Son muchos los observadores internacionales que se preguntan hasta qué punto el Gobierno pakistaní de Pervez Musharraf es tan aliado de Bush como suele pretenderse. Son dudas con base: para nadie es un secreto que algunas de las regiones de Pakistán situadas en su larga frontera con Afganistán siguen sirviendo de base no sólo a las guerrillas talibán, sino también a Al Qaeda. El Ejecutivo de Islamabad alega que se trata de zonas montañosas a las que le es muy difícil acceder, pero, aunque eso sea verdad, no lo es menos que buena parte del aparato del Estado paquistaní, incluidas sus Fuerzas Armadas –y no digamos nada de la población–, simpatiza con los combatientes islamistas y no tiene el menor deseo de reprimirlos.
Musharraf explica en una entrevista que emite hoy la CBS estadounidense las razones de su alineamiento con la política de Washington.
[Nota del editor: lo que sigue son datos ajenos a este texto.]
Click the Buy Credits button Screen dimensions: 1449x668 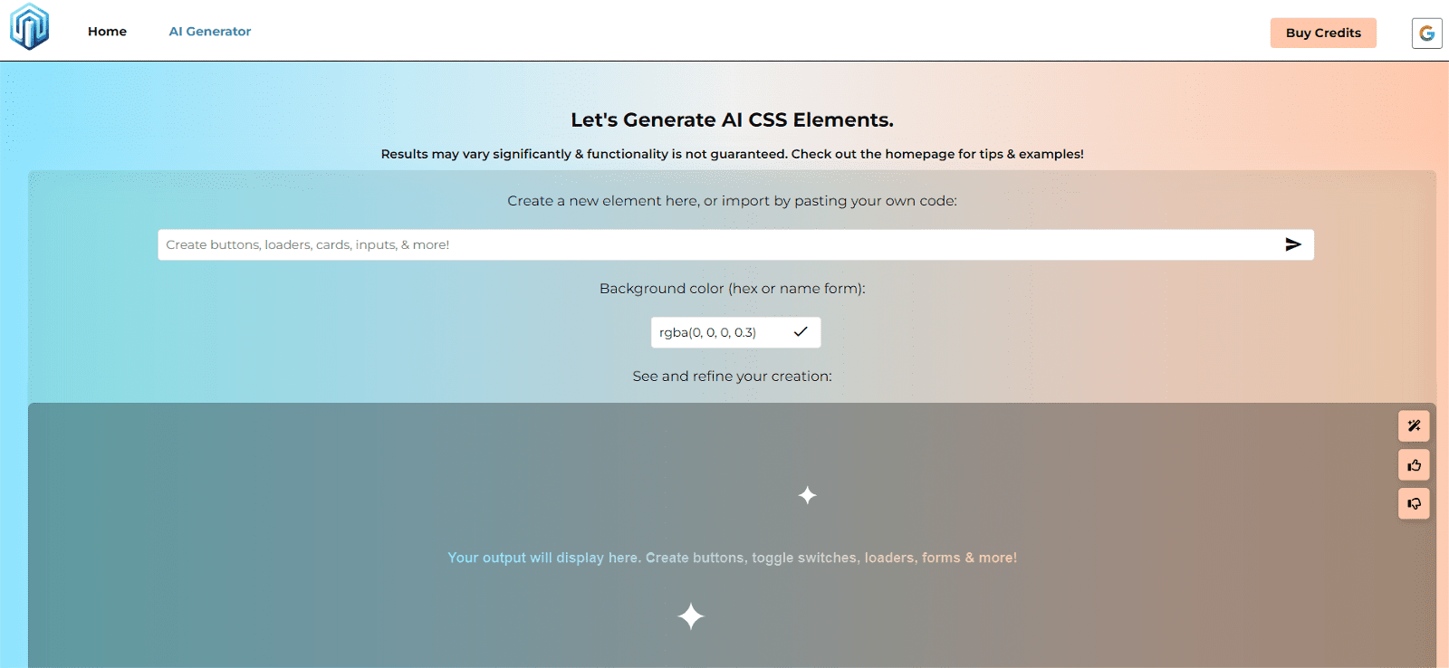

Cuenta que, tras los atentados del 11-S, el entonces vicesecretario de Estado, Richard Armitage, le exigió que Pakistán respaldara los planes de guerra de Bush en Afganistán y que, cuando él se mostró reticente, le amenazó directamente: «Preparaos para ser bombardeados. Preparaos para volver a la Edad de Piedra», le dijo. «Creo que fue una observación muy grosera», sentencia Musharraf, quien añade que, a la vista de la situación, no tuvo más remedio que actuar de forma «responsable» «en el interés de la nación».
Las amenazas de ayer siguen hoy vigentes. Hace dos días, en una entrevista concedida a la cadena CNN, George W. Bush dijo que no vacilaría ni por un instante en enviar tropas a Pakistán si estuviera seguro de que Osama ben Laden se esconde en su territorio. Dejó claro que intervendría militarmente en territorio pakistaní con independencia de que el Gobierno de Musharraf le autorizara a ello o no, es decir, violando la soberanía pakistaní, si se le pone por delante.
No sorprende que Washington se comporte de modo arrogante y prepotente. Es su actitud tradicional. Lo que llama más la atención es que lo haga con un desprecio tan evidente por las formas a las que obligan las leyes y los tratados internacionales. George W. Bush se los pasa impúdicamente por salva sea la parte. Sólo le falta decir: «Sí, ¿y qué?»
Ayer, la Policía del Aeropuerto John F. Kennedy retuvo, registró y vejó al ministro de Asuntos Exteriores de Venezuela, Nicolás Maduro, que había acudido a Nueva York para asistir a la Asamblea General de las Naciones Unidas. Como se sabe, los convenios internacionales aseguran la inviolabilidad de los representantes diplomáticos. Las autoridades estadounidenses han tratado de excusarse –sin ningún entusiasmo, todo sea dicho– alegando que la Policía de fronteras no sabía quién era Maduro. Pero él se lo dijo, y su pasaporte lo acreditaba como tal. Pese a lo cual lo mantuvieron hora y media bajo custodia.
Es toda una línea general de conducta, caracterizada por el desprecio más descarado a los derechos de todos los demás países, incluidos sus propios aliados, como ha podido verse en el affaire de las prisiones secretas diseminadas por medio mundo, con su acompañamiento de secuestros y vuelos camuflados.
Es como si no les importara nada acrecentar la antipatía general que suscitan. Como si sólo estuvieran interesados en vencer y les fuera indiferente convencer. Pero la Historia lo ha demostrado muchas veces: la arrogancia se paga. Y cuanto mayor y más injustificada, más costosa.